Employees are then issued identification badges that contain personal biometric templates for controlling access throughout the airport.
Benefits of this system include enhanced access security, reliability of employee identification, and reduction in data redundancy and errors, as well as improved compliance with TSA security policy.
While the implementation of biometric fingerprint technology for employee access control has enabled the SeaTac, McCarran, Charles de Gaulle and Orly airports to achieve accurate employee identification, the fact remains that most airports are not this secure. The majority of airports still maintain outdated employee identification systems and use traditional access cards, which can present serious vulnerabilities.

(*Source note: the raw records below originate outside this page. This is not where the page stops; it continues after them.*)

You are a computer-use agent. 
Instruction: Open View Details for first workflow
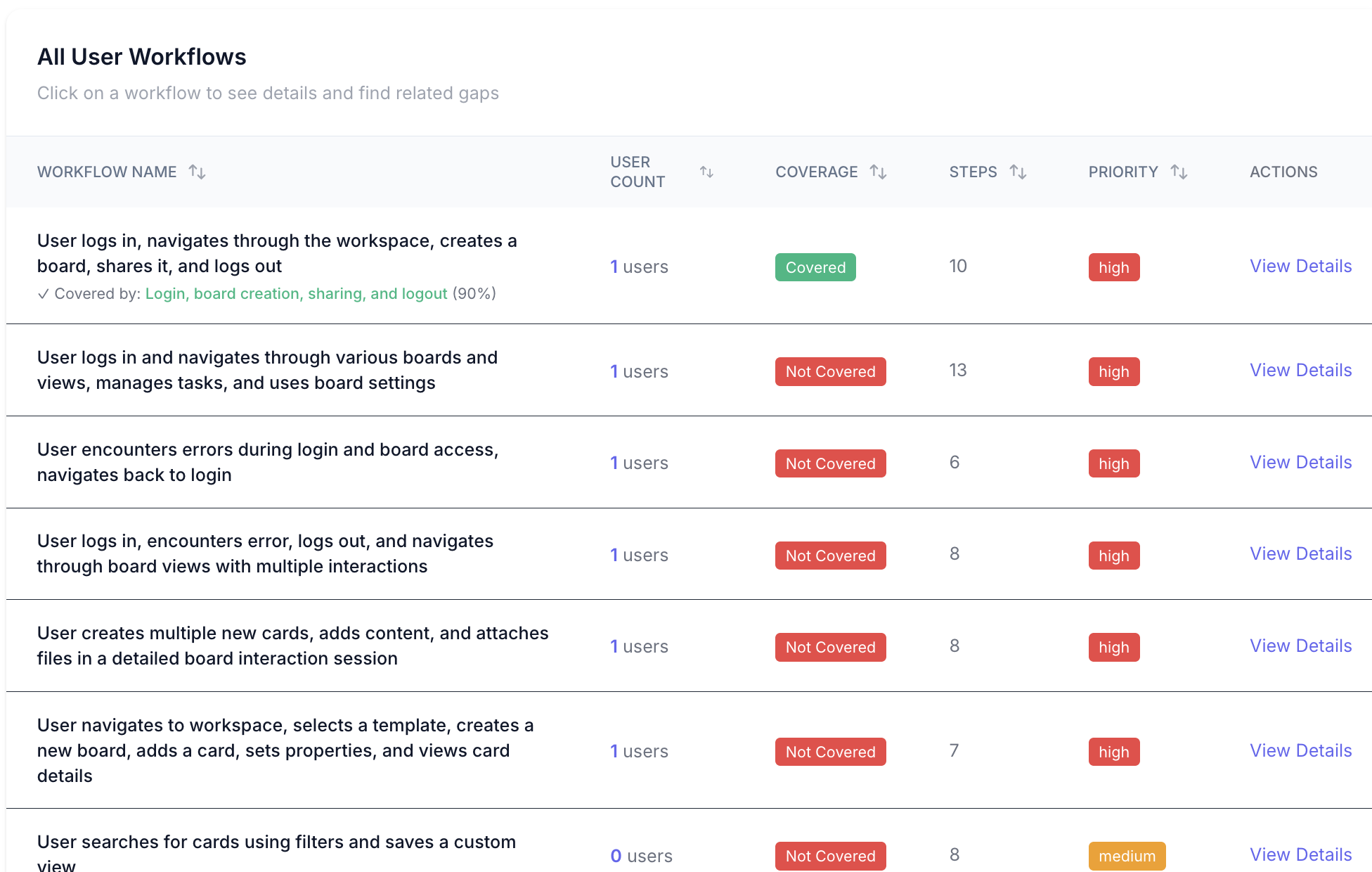[1300, 266]
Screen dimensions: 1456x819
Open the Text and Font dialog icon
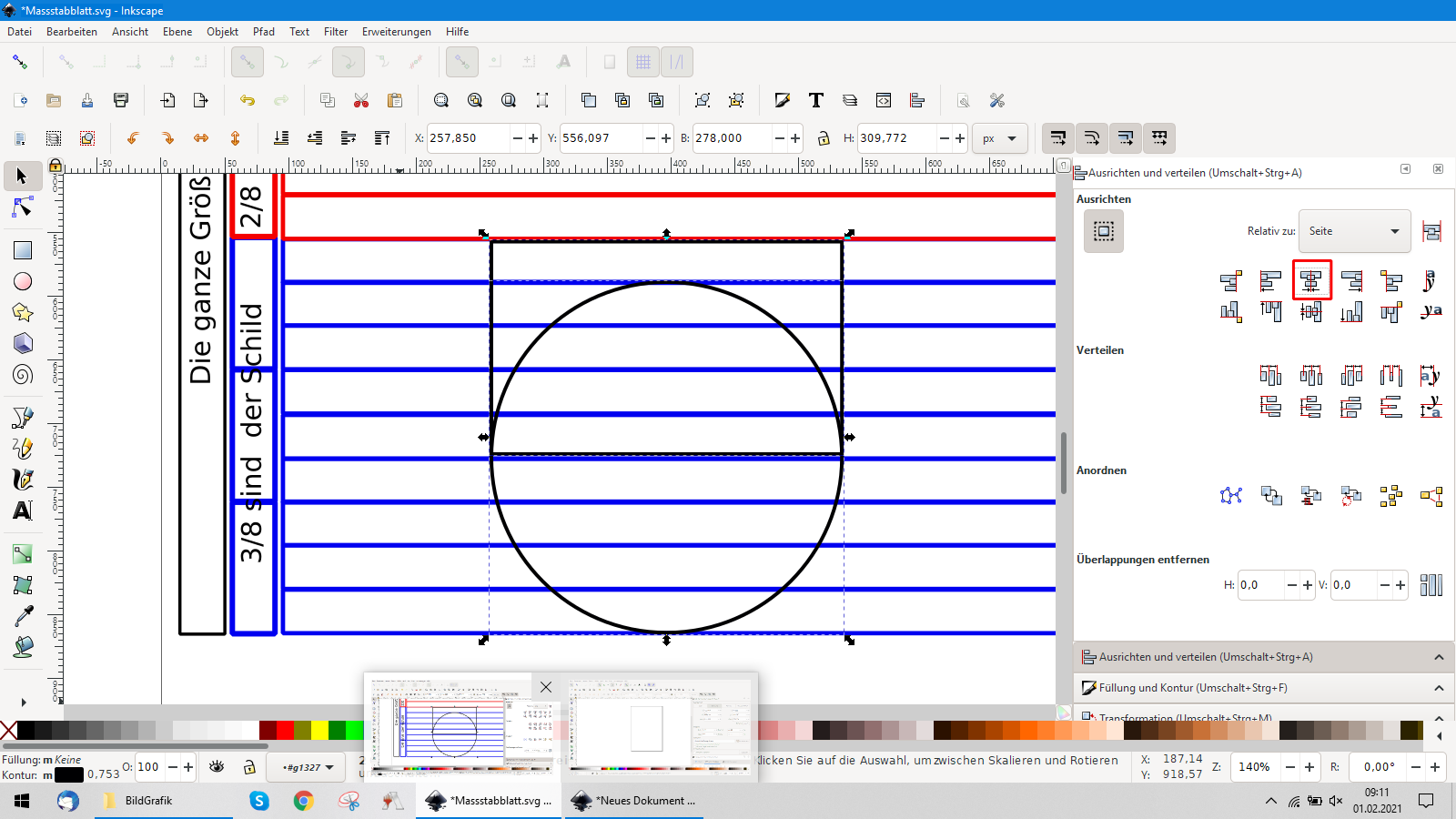coord(816,100)
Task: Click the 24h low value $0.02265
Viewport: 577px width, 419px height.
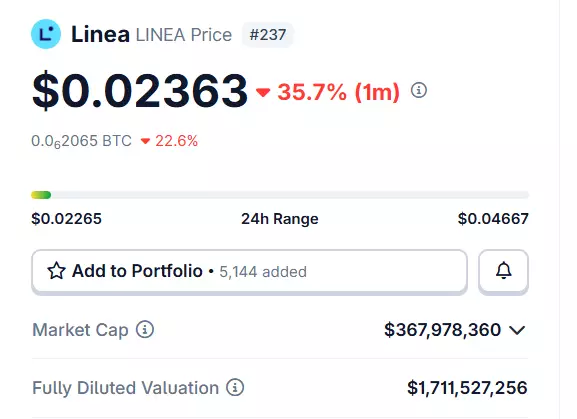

“Biometric identification ensures that the holder of a credential is the true owner of that credential,” Jones said. “It establishes a chain of trust. If you bind a biometric to a person’s name and employment information, you know it is the individual that you’ve vetted, who is not going to do harm and will protect the airport areas that need protection.”
The use of biometric fingerprint technology produces near error-free matches of employees and eliminates the potential for counterfeit identification cards and PINs at airports. Another advantage of biometric fingerprint technology is that airports can incorporate the technology into their existing security systems.
“A lot of security officers are worried about having to throw existing solutions out and start from scratch,” Jones said. “Biometrics can be integrated into traditional systems, such as access control using traditional card readers. It’s not always a case of investing in new infrastructure. Often the core of the existing system can be a good platform for adding a biometric security layer.”
Due to an absence of government legislation, a subsequent lack of grant funding and the misconception that biometric technology is relatively new, many airports have not implemented it for access control. Airports typically either use other costly, time-consuming measures for access control or leave critical areas vulnerable to fraud and possible illegal entry.
The right biometric technology and hardware offer a secure alternative that not only integrates into current airport security systems, but also adapts to any future regulations. Investing in smart hardware that is able to evolve with changing specifications and government requirements can be an invaluable security tool as more airports invest in security upgrades to ensure the safety of the thousands of passengers and employees moving through them every day.